Astronomy Colloquium - Belinda Wilkes
- Belinda Wilkes
It is well-established that obscuration of the nuclear regions of active
galactic nuclei (AGN) are anisotropic. The effects on the observed emission
are strongly frequency dependent and lead to complex selection effects for
observations in most wavebands, including the X-ray. The result of these
selections effects is the lack of identification and/or detection of obscured
AGN in most surveys over much of the parameter space they populate.
Thus their numbers are under-estimated, particularly in flux-limited samples,
and observed trends are difficult to disentangle from the effects of selection,
with which they generally align. Low-frequency radio-selection offers an
alternative, albeit for those AGN that are radio-bright. Multi-wavelength
studies of the low-frequency radio-selected, orientation unbiased, 3CR sample
of luminous AGN recognize highly obscured AGN, and can separate intrinsic
physical from observed, orientation-dependent properties.

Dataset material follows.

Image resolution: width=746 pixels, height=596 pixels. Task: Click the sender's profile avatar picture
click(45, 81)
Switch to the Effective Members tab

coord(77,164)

Chandra, Spitzer, Herschel and multi-wavelength observations show that
~half the redshift, z=0.5-2 3CR sub-sample is significantly obscured
with ~a quarter being Compton thick, a larger fraction than estimated
for optically- and X-ray-selected high-luminosity samples.
I will discuss the challenges of detecting, and when detected,
estimating obscuration levels, for sources approaching the flux limit of
X-ray surveys where the observed spectral slope or hardness does not
provide a reliable estimate of the obscuration. As a result, many
obscured AGN are either lost from X-ray surveys, or incorrectly
classified and their intrinsic luminosities underestimated by factors of
10-1000. This may explain the discrepant obscured fractions reported for
optical- and X-ray-samples with no independent measure of the AGN luminosity.
I will close with a look to the future, including ongoing LOFAR radio surveys,
soon-to-be-launched e-ROSITA’s all sky X-ray survey, and the Lynx Mission Study,
looking towards a Chandra successor in the future.